BEGIN The data
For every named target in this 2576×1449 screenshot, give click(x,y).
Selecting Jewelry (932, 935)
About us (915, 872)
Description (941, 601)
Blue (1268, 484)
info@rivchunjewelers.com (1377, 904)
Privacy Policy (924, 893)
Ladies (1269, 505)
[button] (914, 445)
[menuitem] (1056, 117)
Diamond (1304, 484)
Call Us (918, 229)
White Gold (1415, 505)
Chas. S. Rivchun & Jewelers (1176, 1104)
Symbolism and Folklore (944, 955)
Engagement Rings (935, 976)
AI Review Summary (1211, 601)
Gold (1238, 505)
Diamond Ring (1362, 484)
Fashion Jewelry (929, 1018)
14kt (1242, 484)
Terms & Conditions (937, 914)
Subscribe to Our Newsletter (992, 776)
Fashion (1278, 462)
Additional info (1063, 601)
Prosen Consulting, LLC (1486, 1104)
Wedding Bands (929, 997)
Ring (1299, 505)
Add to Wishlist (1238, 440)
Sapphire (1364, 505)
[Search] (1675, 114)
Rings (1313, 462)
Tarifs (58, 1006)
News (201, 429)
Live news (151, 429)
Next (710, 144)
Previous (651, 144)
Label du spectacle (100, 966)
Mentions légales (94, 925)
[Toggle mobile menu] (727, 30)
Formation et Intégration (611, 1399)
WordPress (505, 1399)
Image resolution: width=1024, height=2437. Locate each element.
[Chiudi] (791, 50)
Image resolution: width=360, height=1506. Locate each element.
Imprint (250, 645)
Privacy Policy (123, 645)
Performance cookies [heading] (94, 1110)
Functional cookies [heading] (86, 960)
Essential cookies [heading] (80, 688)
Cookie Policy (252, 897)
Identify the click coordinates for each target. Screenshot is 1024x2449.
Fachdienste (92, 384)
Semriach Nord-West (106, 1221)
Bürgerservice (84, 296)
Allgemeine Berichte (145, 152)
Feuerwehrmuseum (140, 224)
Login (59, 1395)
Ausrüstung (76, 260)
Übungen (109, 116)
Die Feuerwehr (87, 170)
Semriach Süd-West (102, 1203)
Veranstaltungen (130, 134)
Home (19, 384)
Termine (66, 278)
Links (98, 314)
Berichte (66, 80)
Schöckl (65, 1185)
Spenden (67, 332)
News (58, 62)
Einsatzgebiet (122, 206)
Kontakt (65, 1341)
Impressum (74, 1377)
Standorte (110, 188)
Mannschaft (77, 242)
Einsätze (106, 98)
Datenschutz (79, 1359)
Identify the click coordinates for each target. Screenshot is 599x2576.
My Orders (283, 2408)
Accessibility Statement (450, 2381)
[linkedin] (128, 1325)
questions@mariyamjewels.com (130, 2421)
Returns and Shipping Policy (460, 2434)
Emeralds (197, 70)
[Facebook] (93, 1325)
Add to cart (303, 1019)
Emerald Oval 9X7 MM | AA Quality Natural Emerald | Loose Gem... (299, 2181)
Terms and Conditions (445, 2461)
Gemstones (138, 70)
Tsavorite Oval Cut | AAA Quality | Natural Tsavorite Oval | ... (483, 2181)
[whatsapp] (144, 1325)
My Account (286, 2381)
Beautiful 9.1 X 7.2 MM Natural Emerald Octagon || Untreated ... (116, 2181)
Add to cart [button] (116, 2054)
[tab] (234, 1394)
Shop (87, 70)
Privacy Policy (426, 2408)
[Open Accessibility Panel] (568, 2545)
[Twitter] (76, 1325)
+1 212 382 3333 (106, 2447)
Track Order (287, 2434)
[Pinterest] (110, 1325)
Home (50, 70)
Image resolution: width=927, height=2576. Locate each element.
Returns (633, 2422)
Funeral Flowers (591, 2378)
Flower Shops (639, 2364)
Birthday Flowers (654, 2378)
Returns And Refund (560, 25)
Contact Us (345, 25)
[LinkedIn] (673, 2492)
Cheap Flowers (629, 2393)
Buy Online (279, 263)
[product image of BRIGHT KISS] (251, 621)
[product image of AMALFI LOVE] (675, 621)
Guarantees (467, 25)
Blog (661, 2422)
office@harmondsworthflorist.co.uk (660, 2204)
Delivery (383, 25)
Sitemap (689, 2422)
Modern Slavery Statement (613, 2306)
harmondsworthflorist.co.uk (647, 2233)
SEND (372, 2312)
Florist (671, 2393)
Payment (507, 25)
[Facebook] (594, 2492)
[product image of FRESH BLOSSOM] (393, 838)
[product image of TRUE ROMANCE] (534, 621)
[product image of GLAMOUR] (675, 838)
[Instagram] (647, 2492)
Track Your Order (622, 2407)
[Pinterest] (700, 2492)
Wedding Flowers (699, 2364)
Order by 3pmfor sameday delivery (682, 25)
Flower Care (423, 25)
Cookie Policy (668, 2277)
END The data
Goal of the exercise -> Make an exact copy of the records.

Exercise solution ->
For every named target in this 2576×1449 screenshot, give click(x,y).
Selecting Jewelry (932, 935)
About us (915, 872)
Description (941, 601)
Blue (1268, 484)
info@rivchunjewelers.com (1377, 904)
Privacy Policy (924, 893)
Ladies (1269, 505)
[button] (914, 445)
[menuitem] (1056, 117)
Diamond (1304, 484)
Call Us (918, 229)
White Gold (1415, 505)
Chas. S. Rivchun & Jewelers (1176, 1104)
Symbolism and Folklore (944, 955)
Engagement Rings (935, 976)
AI Review Summary (1211, 601)
Gold (1238, 505)
Diamond Ring (1362, 484)
Fashion Jewelry (929, 1018)
14kt (1242, 484)
Terms & Conditions (937, 914)
Subscribe to Our Newsletter (992, 776)
Fashion (1278, 462)
Additional info (1063, 601)
Prosen Consulting, LLC (1486, 1104)
Wedding Bands (929, 997)
Ring (1299, 505)
Add to Wishlist (1238, 440)
Sapphire (1364, 505)
[Search] (1675, 114)
Rings (1313, 462)
Tarifs (58, 1006)
News (201, 429)
Live news (151, 429)
Next (710, 144)
Previous (651, 144)
Label du spectacle (100, 966)
Mentions légales (94, 925)
[Toggle mobile menu] (727, 30)
Formation et Intégration (611, 1399)
WordPress (505, 1399)
Image resolution: width=1024, height=2437. Locate each element.
[Chiudi] (791, 50)
Image resolution: width=360, height=1506. Locate each element.
Imprint (250, 645)
Privacy Policy (123, 645)
Performance cookies [heading] (94, 1110)
Functional cookies [heading] (86, 960)
Essential cookies [heading] (80, 688)
Cookie Policy (252, 897)
Identify the click coordinates for each target. Screenshot is 1024x2449.
Fachdienste (92, 384)
Semriach Nord-West (106, 1221)
Bürgerservice (84, 296)
Allgemeine Berichte (145, 152)
Feuerwehrmuseum (140, 224)
Login (59, 1395)
Ausrüstung (76, 260)
Übungen (109, 116)
Die Feuerwehr (87, 170)
Semriach Süd-West (102, 1203)
Veranstaltungen (130, 134)
Home (19, 384)
Termine (66, 278)
Links (98, 314)
Berichte (66, 80)
Schöckl (65, 1185)
Spenden (67, 332)
News (58, 62)
Einsatzgebiet (122, 206)
Kontakt (65, 1341)
Impressum (74, 1377)
Standorte (110, 188)
Mannschaft (77, 242)
Einsätze (106, 98)
Datenschutz (79, 1359)
Identify the click coordinates for each target. Screenshot is 599x2576.
My Orders (283, 2408)
Accessibility Statement (450, 2381)
[linkedin] (128, 1325)
questions@mariyamjewels.com (130, 2421)
Returns and Shipping Policy (460, 2434)
Emeralds (197, 70)
[Facebook] (93, 1325)
Add to cart (303, 1019)
Emerald Oval 9X7 MM | AA Quality Natural Emerald | Loose Gem... (299, 2181)
Terms and Conditions (445, 2461)
Gemstones (138, 70)
Tsavorite Oval Cut | AAA Quality | Natural Tsavorite Oval | ... (483, 2181)
[whatsapp] (144, 1325)
My Account (286, 2381)
Beautiful 9.1 X 7.2 MM Natural Emerald Octagon || Untreated ... (116, 2181)
Add to cart [button] (116, 2054)
[tab] (234, 1394)
Shop (87, 70)
Privacy Policy (426, 2408)
[Open Accessibility Panel] (568, 2545)
[Twitter] (76, 1325)
+1 212 382 3333 (106, 2447)
Track Order (287, 2434)
[Pinterest] (110, 1325)
Home (50, 70)
Image resolution: width=927, height=2576. Locate each element.
Returns (633, 2422)
Funeral Flowers (591, 2378)
Flower Shops (639, 2364)
Birthday Flowers (654, 2378)
Returns And Refund (560, 25)
Contact Us (345, 25)
[LinkedIn] (673, 2492)
Cheap Flowers (629, 2393)
Buy Online (279, 263)
[product image of BRIGHT KISS] (251, 621)
[product image of AMALFI LOVE] (675, 621)
Guarantees (467, 25)
Blog (661, 2422)
office@harmondsworthflorist.co.uk (660, 2204)
Delivery (383, 25)
Sitemap (689, 2422)
Modern Slavery Statement (613, 2306)
harmondsworthflorist.co.uk (647, 2233)
SEND (372, 2312)
Florist (671, 2393)
Payment (507, 25)
[Facebook] (594, 2492)
[product image of FRESH BLOSSOM] (393, 838)
[product image of TRUE ROMANCE] (534, 621)
[product image of GLAMOUR] (675, 838)
[Instagram] (647, 2492)
Track Your Order (622, 2407)
[Pinterest] (700, 2492)
Wedding Flowers (699, 2364)
Order by 3pmfor sameday delivery (682, 25)
Flower Care (423, 25)
Cookie Policy (668, 2277)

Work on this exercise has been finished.